Barence writes "On the day that Microsoft launches Internet Explorer 8, Google has unveiled a new site that showcases the Javascript performance of its Chrome browser. Called Chrome Experiments, the site includes 19 extraordinary animated games and widgets that push the browser to its limits. One experiment, called Browser Ball allows you to 'throw' a bouncing ball from one browser window to the next. Google Gravity, on the other hand, collapses the normal Google homepage into a pile at the bottom of the screen. However, you can still enter search terms into the box and watch the results drop from the top of the browser window."

15 of 234 comments (clear)

  1. Works in Safari too by Wabin · · Score: 4, Informative

    Most of these work in Safari4, and some even on the iPhone. This kind of stuff, written entirely in HTML5 and javascript, is one of the things Apple is hoping will make the lack of flash on the iPhone a moot point.

    --
    Most exciting phrase in science: not "Eureka!" but "Hmm... That's funny..." -Asimov (abridged for \. limits)
    1. Re:Works in Safari too by Thelasko · · Score: 3, Informative

      Yeah, the gravity thing seems to work on Firefox 3 as well. Most of these things should work with a browser that is relatively standards compliant.

      --
      One of our competitors trademarked the term "hypothesis". From now on, we will call them "boneheaded ideas".
    2. Re:Works in Safari too by jalefkowit · · Score: 2, Informative

      No it doesn't. On FF 3.0.7 the page elements fall to the bottom, but you can't do anything with them. On Chrome once they've fallen you can click an element and "throw" it across the window by dragging & then releasing the mouse button.

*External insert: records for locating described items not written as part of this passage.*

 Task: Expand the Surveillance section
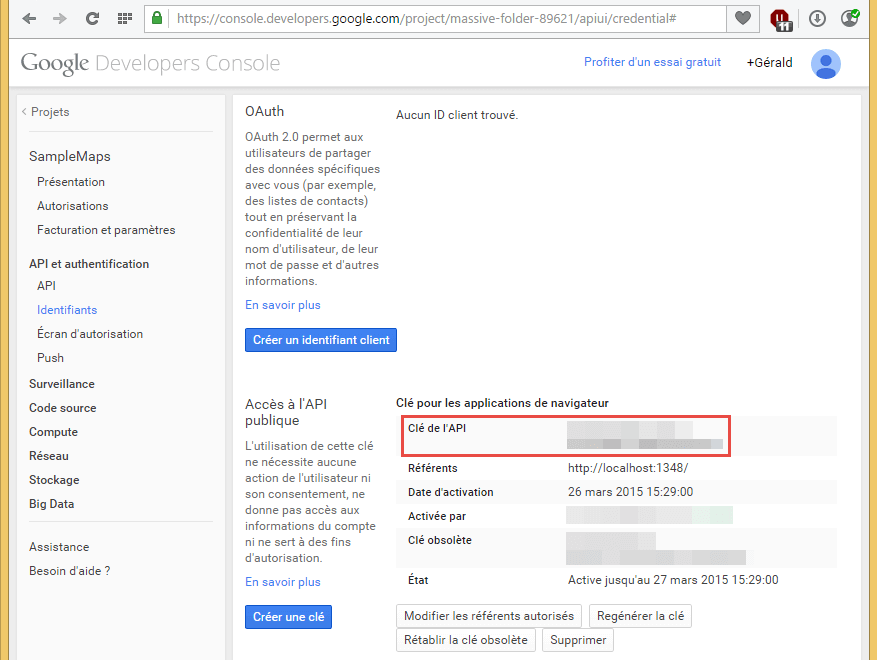[x=62, y=384]
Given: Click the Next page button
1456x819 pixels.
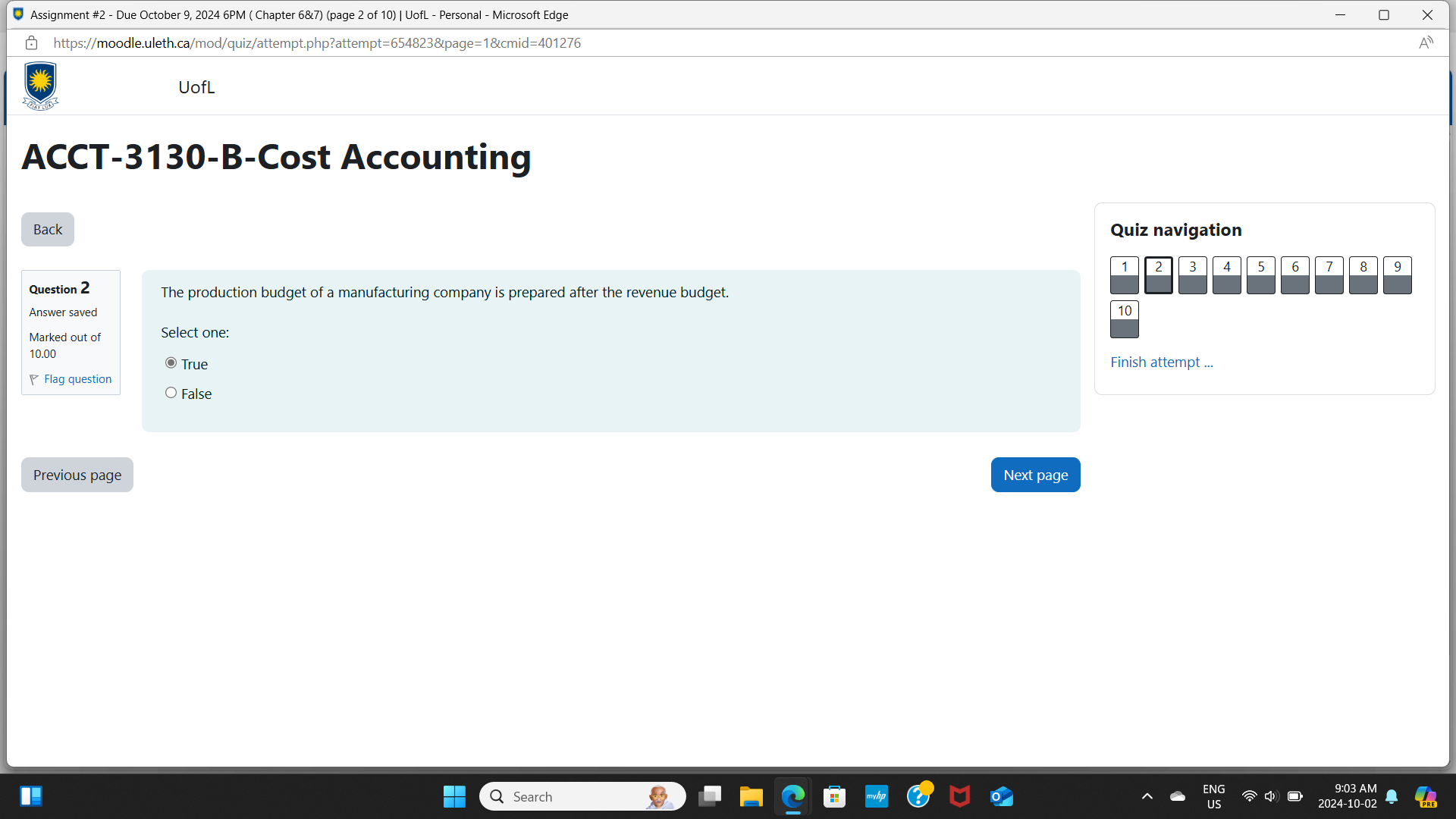Looking at the screenshot, I should coord(1035,475).
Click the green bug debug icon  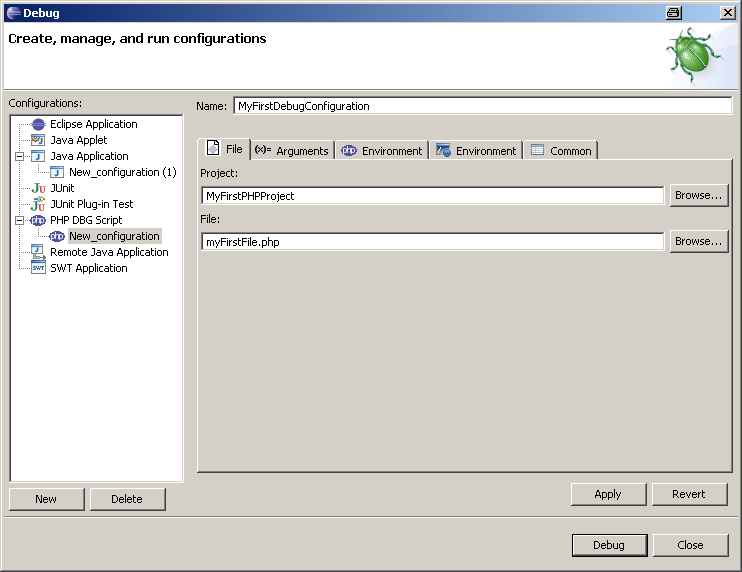694,56
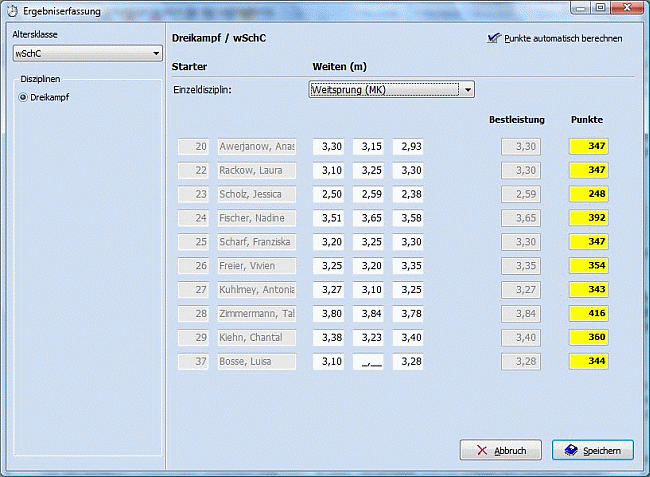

    3. Re:Works in Safari too by Thelasko · · Score: 3, Informative

      Yep. I guess most video sites will move swiftly to javascript-decoding and rendering their flvs and mp4s.

      HTML 5 has <audio> and <video> tags, the actual decoding and rendering is handled by the browser.

      --
      One of our competitors trademarked the term "hypothesis". From now on, we will call them "boneheaded ideas".
    4. Re:Works in Safari too by gbjbaanb · · Score: 3, Informative

      we've been playing with that one on Safari and Chrome side-=by-side. Chrome's JS is significantly faster, but it does have a bug in that text (inside the google search bar) only appears if the bar is level. On Safari it appears when the bar is at an angle.

      Performance: FF is acceptable, Safari is worse so some are ok, some are not, Couldn't be bothered to try it on IE.

      Chrome performs like client desktops used to. I look forward to our new browser-based overlords.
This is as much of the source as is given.